If you would like to see a glimpse of our journey, check out the 3 Ply video on Youtube. We dedicate this video to all our supporters and donors, who helped us raise funds for Camp Purple Live 2020.

So, what’s next? We can neither confirm nor deny rumours of a 2021 reunion. Hopefully, we should all be fully recovered by then too!


- Emily Spink



Round-the-Bays 2016 - Raising funds for Camp Purple Live!

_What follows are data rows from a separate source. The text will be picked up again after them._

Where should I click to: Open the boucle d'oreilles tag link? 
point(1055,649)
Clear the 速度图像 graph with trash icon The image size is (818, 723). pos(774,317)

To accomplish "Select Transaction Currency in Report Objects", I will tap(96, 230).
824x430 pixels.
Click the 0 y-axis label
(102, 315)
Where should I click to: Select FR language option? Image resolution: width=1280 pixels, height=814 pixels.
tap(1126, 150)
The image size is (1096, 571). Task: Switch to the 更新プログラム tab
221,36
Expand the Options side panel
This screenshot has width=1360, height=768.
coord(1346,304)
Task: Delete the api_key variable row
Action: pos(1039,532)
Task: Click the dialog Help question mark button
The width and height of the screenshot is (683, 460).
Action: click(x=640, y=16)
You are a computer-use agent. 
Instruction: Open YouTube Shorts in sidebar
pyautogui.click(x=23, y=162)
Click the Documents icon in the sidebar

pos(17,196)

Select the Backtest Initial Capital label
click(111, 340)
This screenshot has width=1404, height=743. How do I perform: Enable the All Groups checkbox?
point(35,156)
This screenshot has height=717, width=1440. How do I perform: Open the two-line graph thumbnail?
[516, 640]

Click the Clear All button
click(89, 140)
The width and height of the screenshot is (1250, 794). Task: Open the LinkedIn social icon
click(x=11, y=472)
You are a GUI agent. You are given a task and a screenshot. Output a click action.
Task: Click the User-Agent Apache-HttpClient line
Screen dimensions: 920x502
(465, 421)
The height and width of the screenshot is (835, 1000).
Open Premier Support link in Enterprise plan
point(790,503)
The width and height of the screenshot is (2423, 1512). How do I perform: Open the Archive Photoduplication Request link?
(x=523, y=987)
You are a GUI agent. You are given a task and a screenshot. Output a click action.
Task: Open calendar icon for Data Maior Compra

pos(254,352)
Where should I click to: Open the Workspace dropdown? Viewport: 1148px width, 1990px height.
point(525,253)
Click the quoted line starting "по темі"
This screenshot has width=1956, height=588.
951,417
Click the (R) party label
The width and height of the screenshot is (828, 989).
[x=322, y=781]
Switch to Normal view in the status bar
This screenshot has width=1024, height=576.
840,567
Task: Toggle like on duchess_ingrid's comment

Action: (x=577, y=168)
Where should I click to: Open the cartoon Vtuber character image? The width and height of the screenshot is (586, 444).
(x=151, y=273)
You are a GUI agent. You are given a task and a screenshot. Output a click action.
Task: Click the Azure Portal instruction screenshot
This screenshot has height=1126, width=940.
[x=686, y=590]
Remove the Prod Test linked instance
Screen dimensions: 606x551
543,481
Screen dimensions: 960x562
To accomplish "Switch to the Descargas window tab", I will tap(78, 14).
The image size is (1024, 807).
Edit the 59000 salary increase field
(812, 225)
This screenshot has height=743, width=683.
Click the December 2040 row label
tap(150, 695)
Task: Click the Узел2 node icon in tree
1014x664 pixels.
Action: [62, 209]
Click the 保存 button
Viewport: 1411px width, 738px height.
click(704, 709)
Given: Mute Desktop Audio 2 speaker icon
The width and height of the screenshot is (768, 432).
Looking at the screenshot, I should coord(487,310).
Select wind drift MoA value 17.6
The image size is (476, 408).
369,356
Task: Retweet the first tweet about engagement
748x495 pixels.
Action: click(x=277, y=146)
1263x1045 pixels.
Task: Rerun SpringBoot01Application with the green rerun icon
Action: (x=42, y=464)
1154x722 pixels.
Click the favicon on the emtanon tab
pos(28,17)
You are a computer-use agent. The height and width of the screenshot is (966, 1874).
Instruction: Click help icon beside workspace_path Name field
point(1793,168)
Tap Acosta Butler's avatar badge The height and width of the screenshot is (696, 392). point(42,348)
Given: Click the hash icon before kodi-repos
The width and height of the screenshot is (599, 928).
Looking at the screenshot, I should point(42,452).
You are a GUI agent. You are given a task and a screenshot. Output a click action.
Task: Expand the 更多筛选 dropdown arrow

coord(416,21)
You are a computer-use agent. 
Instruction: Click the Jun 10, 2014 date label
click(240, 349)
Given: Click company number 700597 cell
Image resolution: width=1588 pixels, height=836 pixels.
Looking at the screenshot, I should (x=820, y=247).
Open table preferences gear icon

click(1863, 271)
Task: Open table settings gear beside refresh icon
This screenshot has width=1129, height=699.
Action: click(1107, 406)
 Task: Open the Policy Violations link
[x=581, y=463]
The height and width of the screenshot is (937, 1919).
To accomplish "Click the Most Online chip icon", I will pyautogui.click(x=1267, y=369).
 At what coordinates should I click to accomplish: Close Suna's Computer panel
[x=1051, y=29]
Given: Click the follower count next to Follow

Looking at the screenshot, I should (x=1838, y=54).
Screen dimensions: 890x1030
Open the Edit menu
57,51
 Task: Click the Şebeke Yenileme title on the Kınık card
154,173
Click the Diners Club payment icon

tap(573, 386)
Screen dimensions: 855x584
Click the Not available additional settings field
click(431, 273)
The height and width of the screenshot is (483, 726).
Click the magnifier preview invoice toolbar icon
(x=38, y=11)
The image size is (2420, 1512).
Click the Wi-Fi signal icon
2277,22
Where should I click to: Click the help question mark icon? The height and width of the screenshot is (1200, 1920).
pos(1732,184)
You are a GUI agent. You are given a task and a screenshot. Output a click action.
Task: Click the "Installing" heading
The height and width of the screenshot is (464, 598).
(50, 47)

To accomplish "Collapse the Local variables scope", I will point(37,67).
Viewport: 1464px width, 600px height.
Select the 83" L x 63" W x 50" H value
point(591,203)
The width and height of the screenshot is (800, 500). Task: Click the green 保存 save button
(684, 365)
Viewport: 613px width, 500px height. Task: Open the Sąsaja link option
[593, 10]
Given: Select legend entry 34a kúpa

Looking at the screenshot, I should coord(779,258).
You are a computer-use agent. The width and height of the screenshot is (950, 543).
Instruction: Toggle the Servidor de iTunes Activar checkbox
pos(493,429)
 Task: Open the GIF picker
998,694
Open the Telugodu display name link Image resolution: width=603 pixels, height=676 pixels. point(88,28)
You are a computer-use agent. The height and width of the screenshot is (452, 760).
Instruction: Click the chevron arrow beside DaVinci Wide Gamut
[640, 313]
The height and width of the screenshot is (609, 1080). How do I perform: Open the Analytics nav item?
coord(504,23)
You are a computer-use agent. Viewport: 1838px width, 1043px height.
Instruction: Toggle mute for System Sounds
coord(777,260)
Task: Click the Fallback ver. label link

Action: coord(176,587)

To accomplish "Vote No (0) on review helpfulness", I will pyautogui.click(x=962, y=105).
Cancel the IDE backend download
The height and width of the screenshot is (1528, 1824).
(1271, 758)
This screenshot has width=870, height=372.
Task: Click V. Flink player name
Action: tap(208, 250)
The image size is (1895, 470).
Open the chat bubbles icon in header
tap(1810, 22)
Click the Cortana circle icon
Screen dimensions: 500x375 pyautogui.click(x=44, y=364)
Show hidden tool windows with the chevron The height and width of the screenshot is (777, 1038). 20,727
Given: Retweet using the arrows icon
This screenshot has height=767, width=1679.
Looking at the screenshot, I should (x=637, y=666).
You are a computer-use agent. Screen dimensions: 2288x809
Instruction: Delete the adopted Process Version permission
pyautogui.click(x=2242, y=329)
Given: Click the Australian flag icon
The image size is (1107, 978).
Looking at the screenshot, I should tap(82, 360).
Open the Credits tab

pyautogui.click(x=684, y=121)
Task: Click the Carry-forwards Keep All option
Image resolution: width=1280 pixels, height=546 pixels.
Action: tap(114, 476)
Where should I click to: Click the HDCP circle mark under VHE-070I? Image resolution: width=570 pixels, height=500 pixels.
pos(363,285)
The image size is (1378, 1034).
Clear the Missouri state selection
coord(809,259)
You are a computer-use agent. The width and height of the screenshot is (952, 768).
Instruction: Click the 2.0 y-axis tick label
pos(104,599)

Camp Purple Live is a cause I am extremely passionate about.  I participated in the Auckland Round the Bays in 2014 to raise funds for the very first camp and decided it was a good opportunity to raise funds and awareness again this year for the camp.  The first year I did it with two friends in purple tutu’s.  This year I decided to rope in more people and have them wearing as much purple as possible.  The aim was to create awareness for IBD.  We were certainly stopped a lot along the way and were asked many questions about IBD.  It was great to have Beth turn up as she herself has been to camp twice, as a camper, and it’s fantastic to have the kids participating and raising awareness for their own camp.  I am also extremely fortunate to have such wonderfully supportive people in my life who also turned up and walked with me.  The plan is to encourage even more people to participate with me in the coming years so we can have a SEA OF PURPLE!

- Belinda Brown



Many visitors to this website are no doubt familiar with Emilia Dalton for her facebook page IBD NZ Support Buddies. What many do not know is that, despite having been diagnosed with ulcerative colitis,  she is the current title holder of Ms. New Zealand United Nation International 2015 and, this past May, organised a fundraiser for Camp Purple Live called Beauty in the Vines. It featured a fashion show, auction, and gift show, with all proceeds going to benefit the camp in January 2016. 

In Emilia’s own words,

“I’d love to give back and support especially the IBD their every day struggles of living with this disease...and alleviate some of the stress that these children and their families experience. I also run a Facebook support group called IBD NZ Support Buddies! Currently we are about 229 members strong and growing! All members can access the forum any time of the day and night for support from other members experiencing the same issues. Whether it be accessing information on how to deal with particular issues but also provide a shoulder to cry on or just emotional support. Living with IBD is not easy – but hopefully I’m providing a service to make it easier on all involved”. 

CCNZ is eternally grateful for the support she has given to the camp as well as her  commitment to support others with IBD.